OIS Discounting for the Pricing of Derivatives

 

 

 

Since the financial crisis during 2007, the pricing of derivatives has been undergoing significant changes. Using the LIBOR rates for the discount curves did not seem sufficient anymore since the OIS-LIBOR spread widened considerably during the crisis and so did the EURIBOR-EONIA curve. For a long time, counterparties utilized bilateral collateral for over the-counter (“OTC”) derivative transactions for mitigating the credit risk of their counterparties. The funding advantages from collateral which can be rehypothecated possesses a value and it should be considered in derivative pricing (i.e. using the risk-free curve).

 

Source: Federal Reserve Bank of St. Louis

 

 

 

OIS Discounting uses the interbank overnight lending rates (for USD, Fed-Fund rates) for the curve construction. Maturities longer than two years can be constructed using the Swap rates on the market.

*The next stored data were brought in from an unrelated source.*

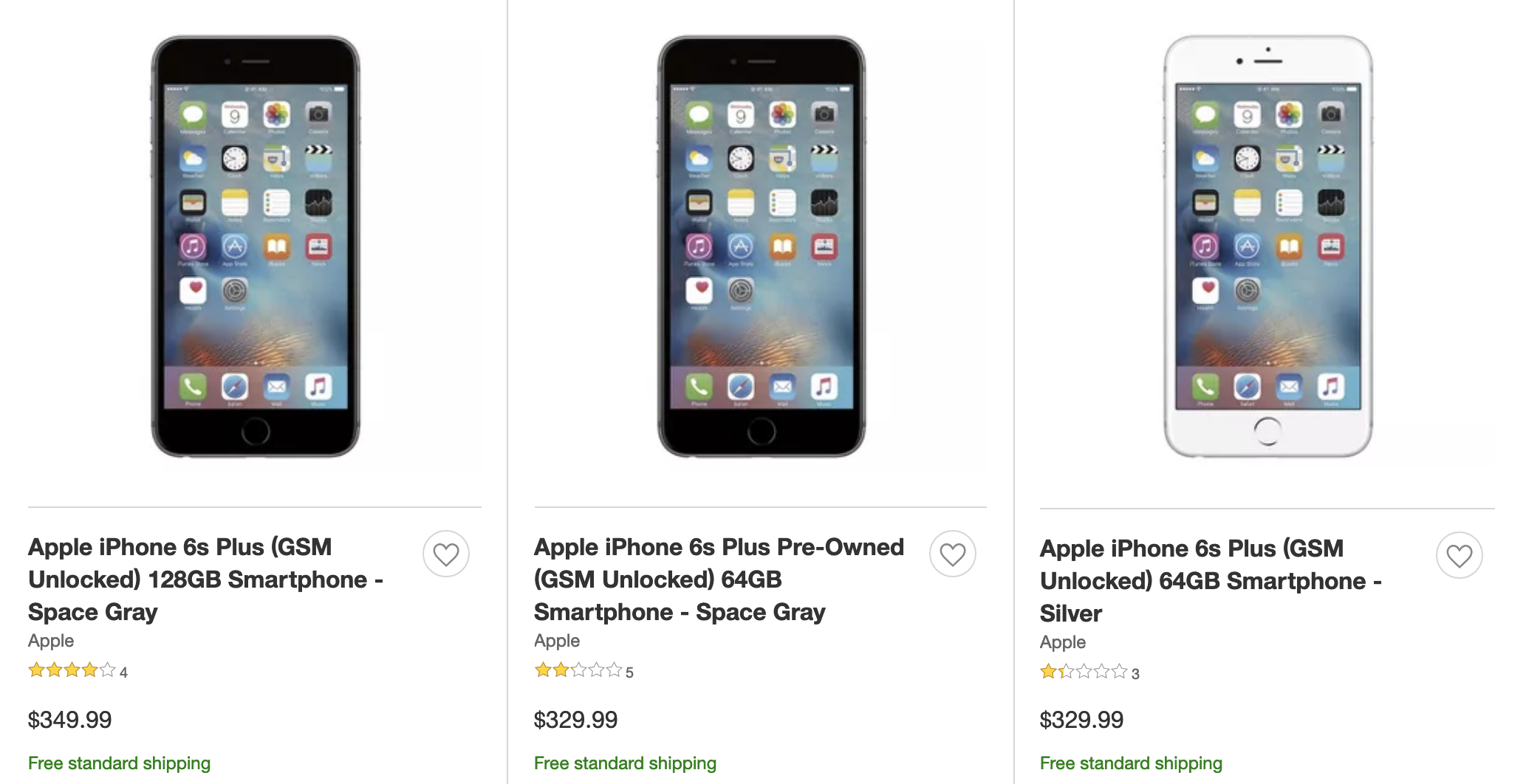
Task: View the 5 reviews star rating for Pre-Owned iPhone
Action: click(x=578, y=671)
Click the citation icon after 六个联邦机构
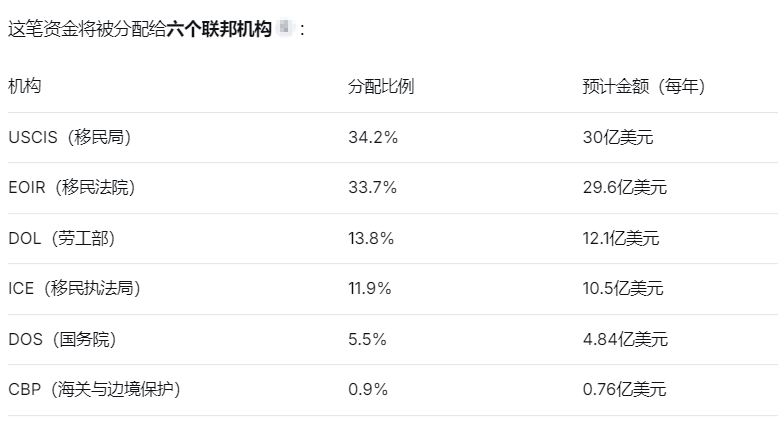Viewport: 778px width, 421px height. click(x=285, y=27)
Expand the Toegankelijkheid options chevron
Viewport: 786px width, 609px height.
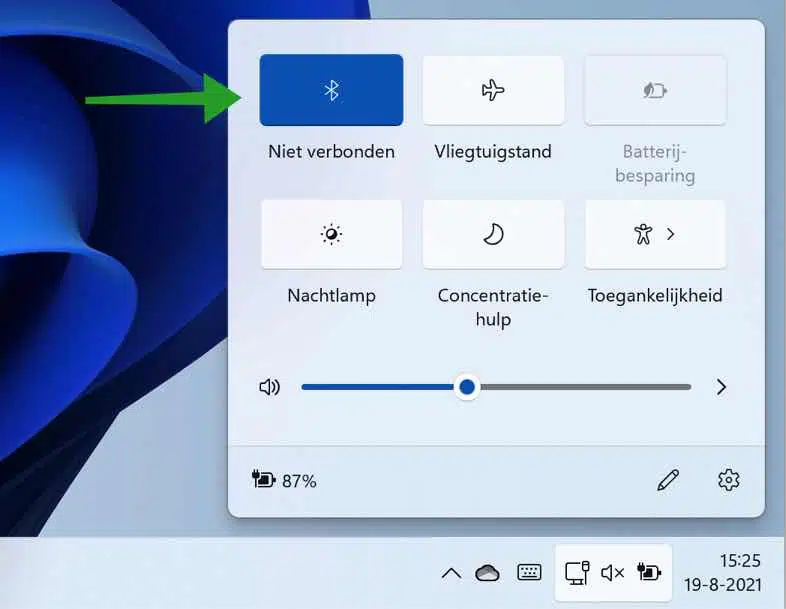[x=671, y=234]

For maturities longer than 15 years, market data for certain currencies is often difficult to construct. EONIA (EUR) and SONIA (GBP) rates can be derived from the Swaps which go out at 30 years. Beyond 10 years for the Fed-fund rates (USD) curve, the basis swaps have to be considered.

 

Starting from two to ten years, OIS swaps have yearly coupons and can be viewed similar to the fixed-float IRS where the index and discount curves are both the OIS (risk-free) curve.

 

Often, firms value uncollateralized transactions still using the LIBOR curve. This is controversial since using LIBOR discounting will incorporate the counterparty risk twice, since it will be reflected in the CVA calculation.

 

The CSA (Credit Support Annex) has been widely used for posting collateral. The new CSA has been remodeled to reflect the risk free OIS discounting. The new standard CSA agrees on daily collateral postings. If these are failing, the transaction with that counterparty has to be be closed out. Due to these daily collateral postings, the risk-free discount rate can be applied on the new SCSA. This is referred to as “OIS discounting” or “CSA discounting”.

 

EURIBOR / LIBOR discounting

 

During pre-crisis, the discount curve was constructed using liquid instruments such as futures, FRAs and interest rate swaps. The EURIBOR rates are published at 11am daily and weighted average eliminating the top and bottom 15% from 40 contributing banks. 15 different maturities are published. Effective from 1st of July 2014 all LIBOR/EURIBOR rates had a licensing change.

 

EONIA rates / OIS Rates used for OIS discounting

 

The EONIA or Fedfunds rate is the interest rate which financial institutions use to move funds held at the Federal Reserve or at the European Central Bank among each other, usually based on an overnight terms. Financial institutions with excess funds in their accounts lend to other institutions in need. The weighted average of all these rate across among these transactions on a given day is the daily EONIA rate.

 

The related EONIA Swap Rate, which is used for the OIS discounting, is the fixed rate exchanged for a floating overnight rate.